= Bruce Haley =

American photographer (born 1957)

Bruce Haley (born 16 January 1957, Alameda, California) is the recipient of the Robert Capa Gold Medal, one of the most prestigious photography awards, for his 1990 coverage of Burma‘s bloody ethnic civil war.

He began his career in 1988, in Afghanistan and went on to photograph areas of conflict in Asia, Africa, Europe and the former Soviet Union. His images of a grisly execution by stabbing in Burma were particularly noteworthy. He wrote for the Baltimore Sun, helping to break the story of the famine in Somalia. Later, he transitioned to non-military subjects.
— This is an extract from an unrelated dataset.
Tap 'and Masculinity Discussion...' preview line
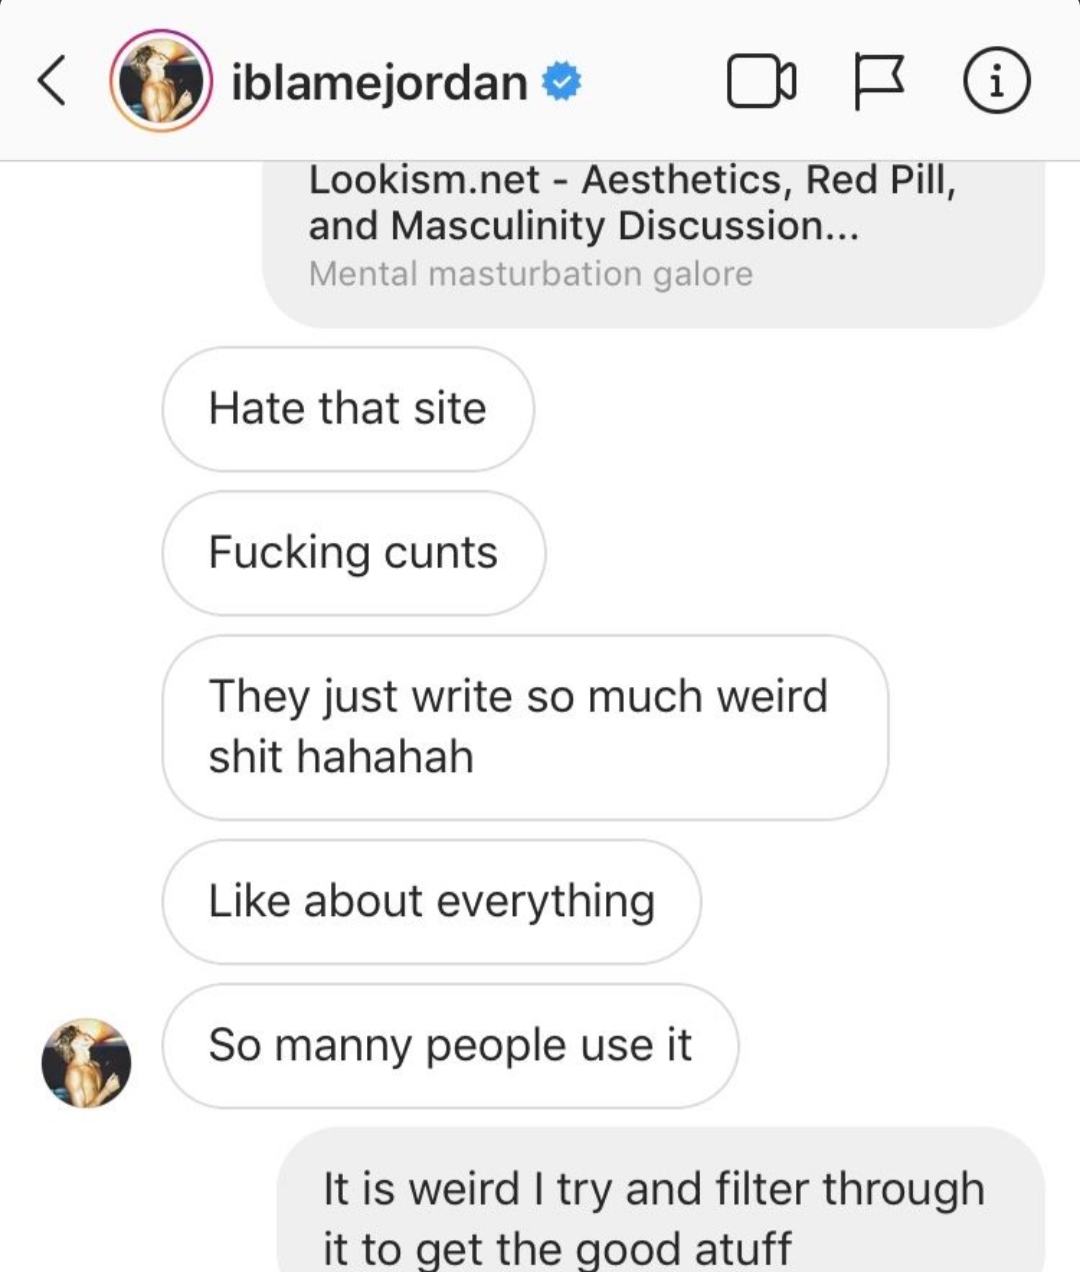Image resolution: width=1080 pixels, height=1272 pixels. click(583, 226)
Haley‘s photographs have appeared worldwide in books, magazines and newspapers, as well as in corporate publications and on CD, video and DVD covers; his clients include Time Life, U.S. News & World Report, The London Sunday Times Magazine, Stern, Paris Match, GEO, Aperture, Georgia-Pacific and the Chevron Corporation. Profiles to Haley and his work, have appeared in American PHOTO, (French) PHOTO and B&W. His portfolio, "13 Million Tons of Pig Iron," was #1 on the Photo-Eye Bestseller List.

Haley‘s exhibition prints have been shown in museums and galleries all over the world.

His published photography books include Sunder (2010), Home Fires Volume 1 (2021) and Home Fires Volume 2 (2022), and Winter (2023).